▶ [Description of the task]
Your copy should match the entries exactly, with no images carried over.

▶ [Task data]

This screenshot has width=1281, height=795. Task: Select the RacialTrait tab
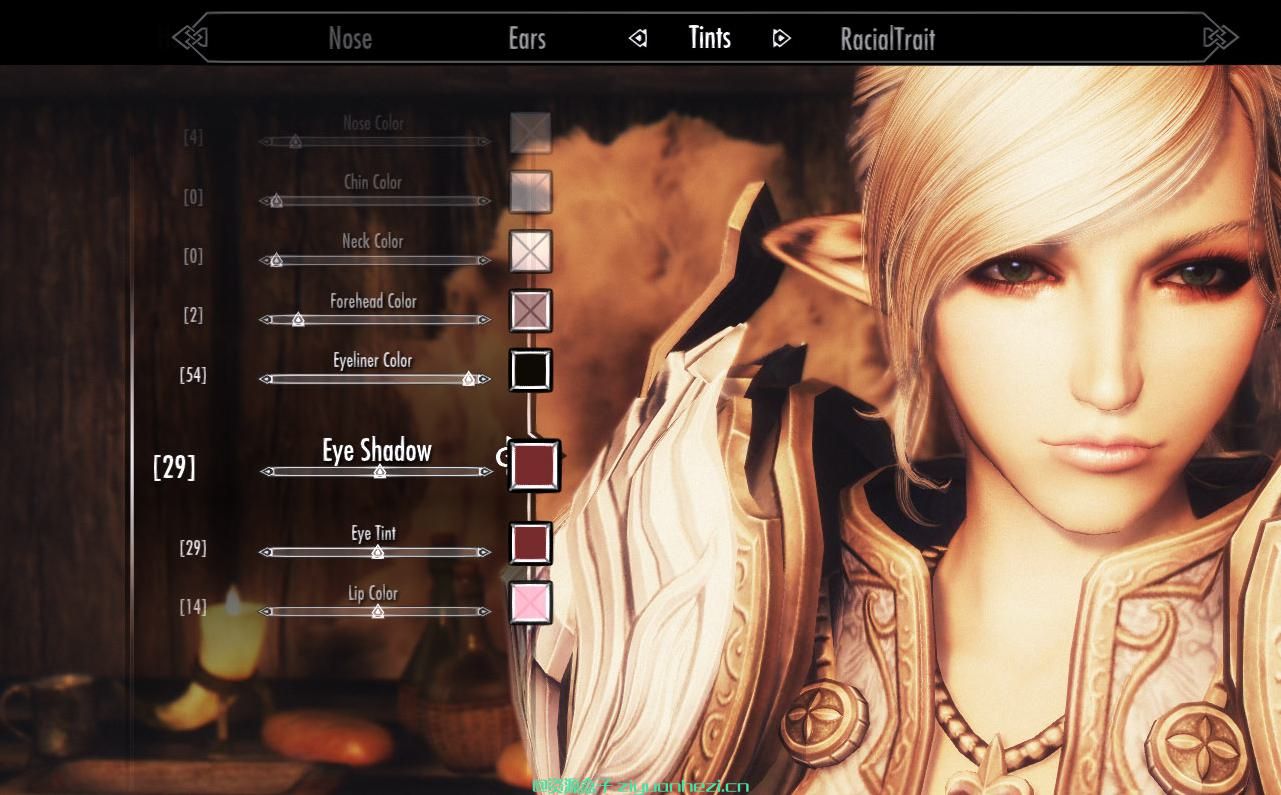pos(887,39)
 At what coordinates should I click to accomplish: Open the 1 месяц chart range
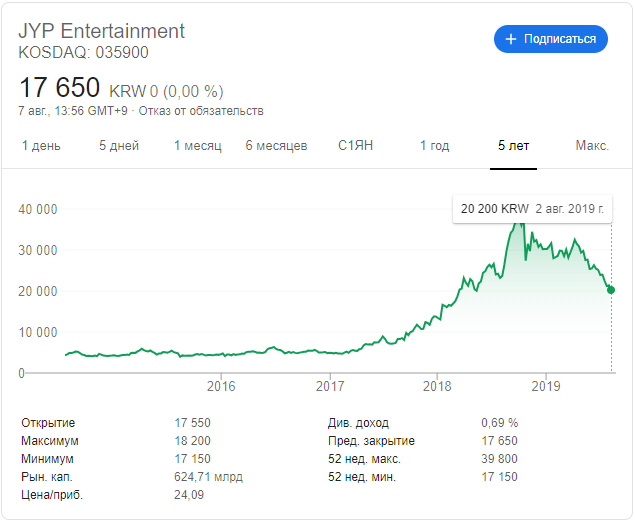tap(197, 146)
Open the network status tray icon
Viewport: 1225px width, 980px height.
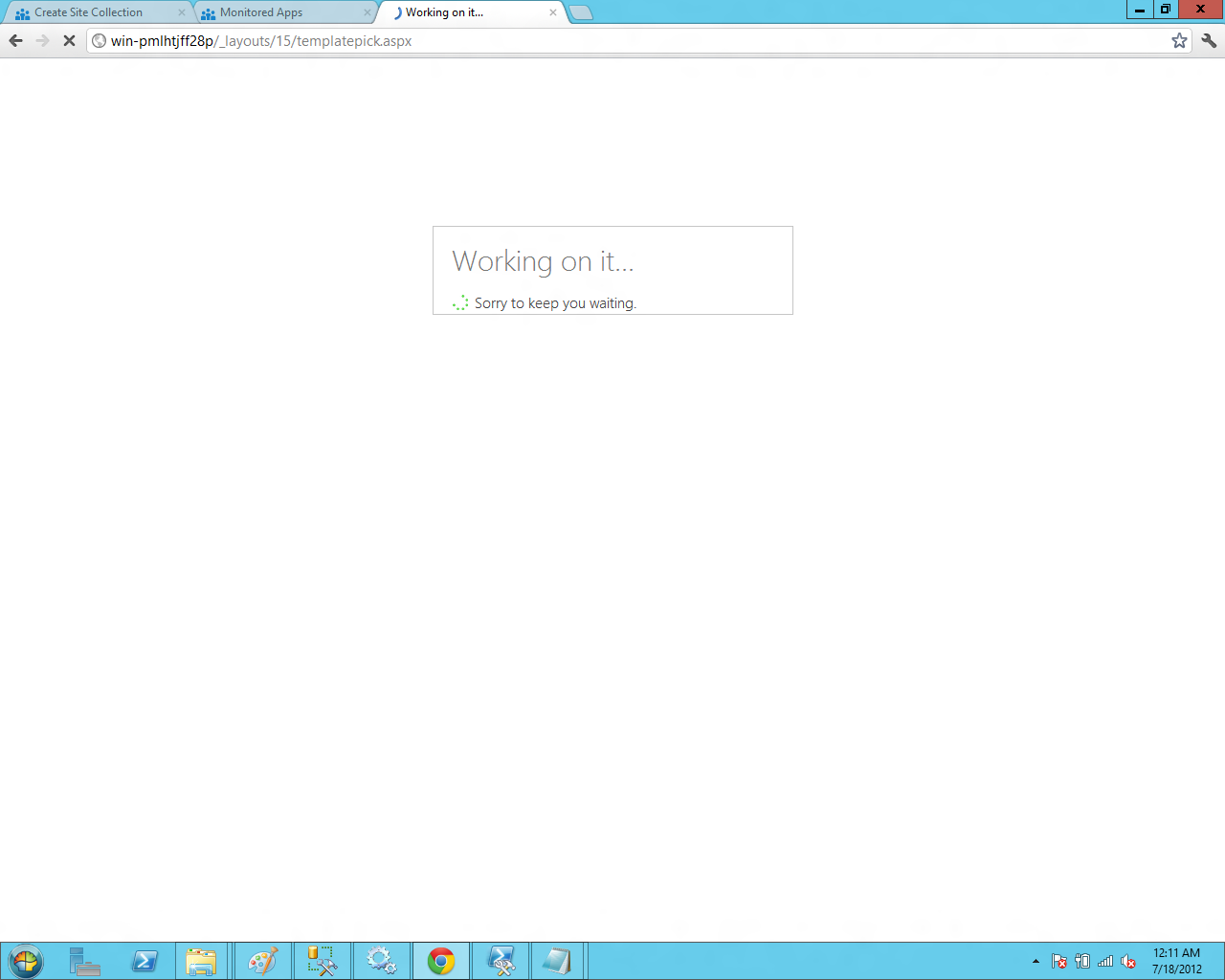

▶ [Solution to this task]
This screenshot has width=1281, height=795. Task: Select the RacialTrait tab
pos(887,39)
 At what coordinates should I click to accomplish: Open the 1 месяц chart range
tap(197, 146)
Open the network status tray icon
Viewport: 1225px width, 980px height.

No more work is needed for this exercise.